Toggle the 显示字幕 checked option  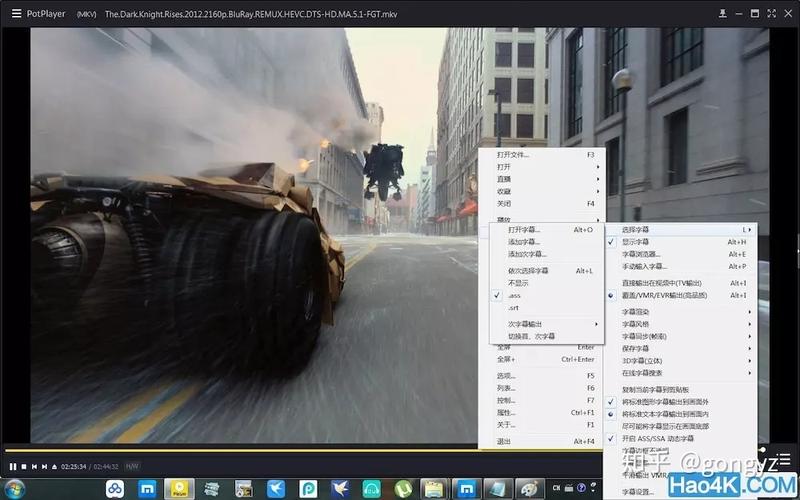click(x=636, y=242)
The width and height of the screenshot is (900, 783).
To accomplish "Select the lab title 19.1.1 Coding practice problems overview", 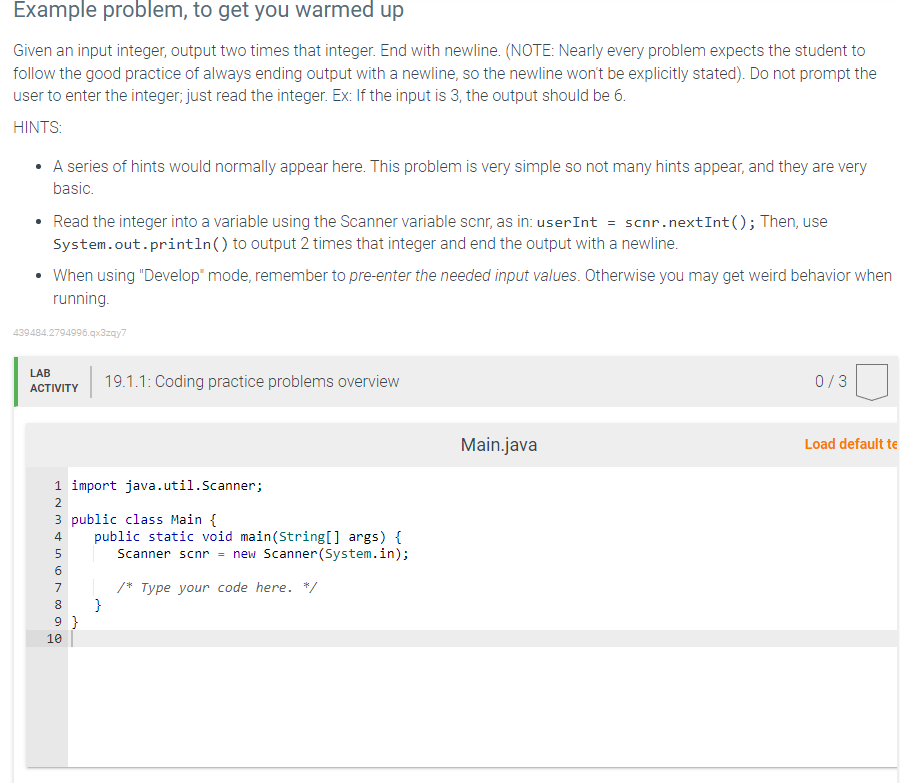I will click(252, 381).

* * *

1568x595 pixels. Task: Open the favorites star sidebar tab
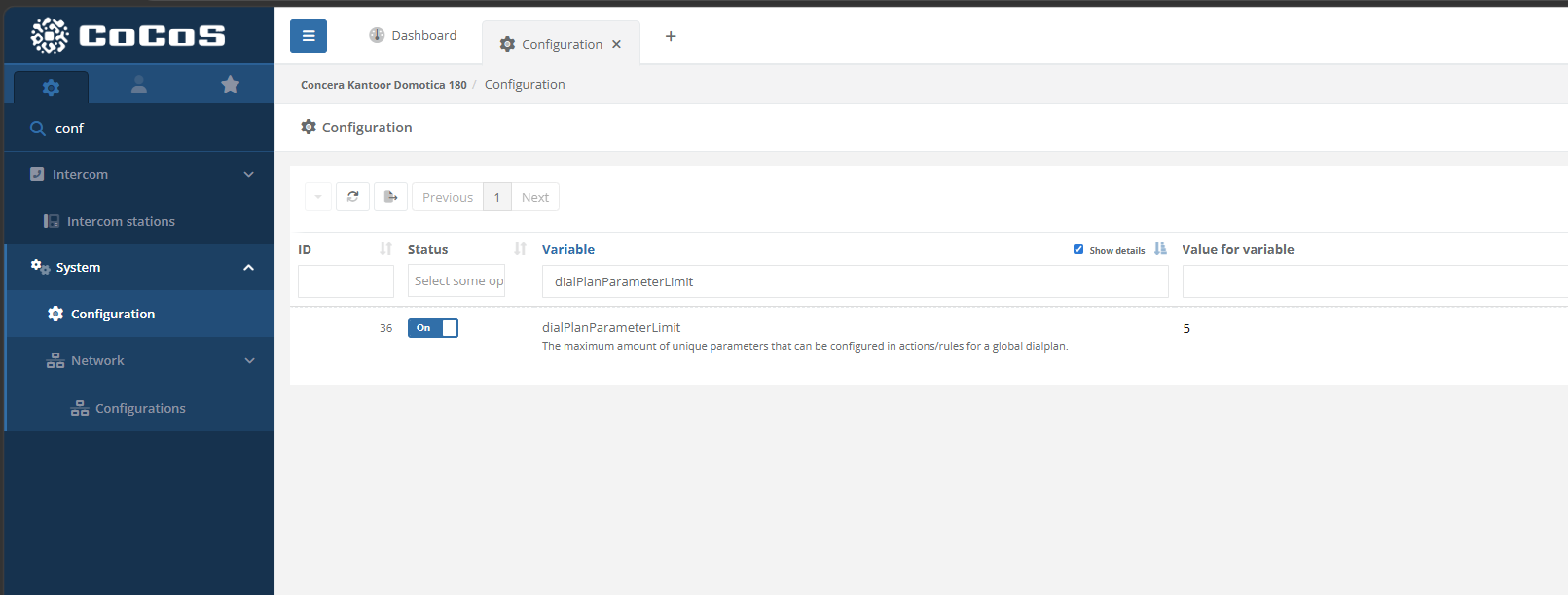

* * *

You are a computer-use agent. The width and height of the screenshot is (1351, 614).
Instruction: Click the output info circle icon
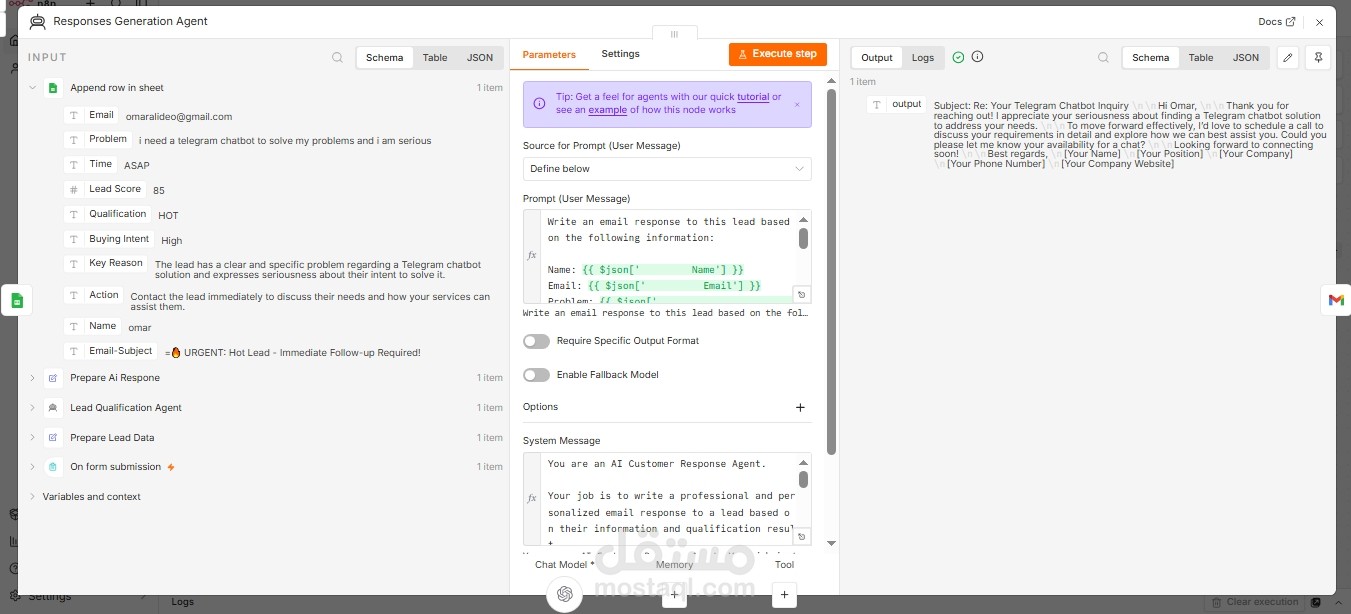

# [Exercise]
Return every line of the entries above that contains the string "height". Matching is case-sensitive.

# [Exercise output]
The width and height of the screenshot is (900, 783).
You are a computer-use agent. The width and height of the screenshot is (1351, 614).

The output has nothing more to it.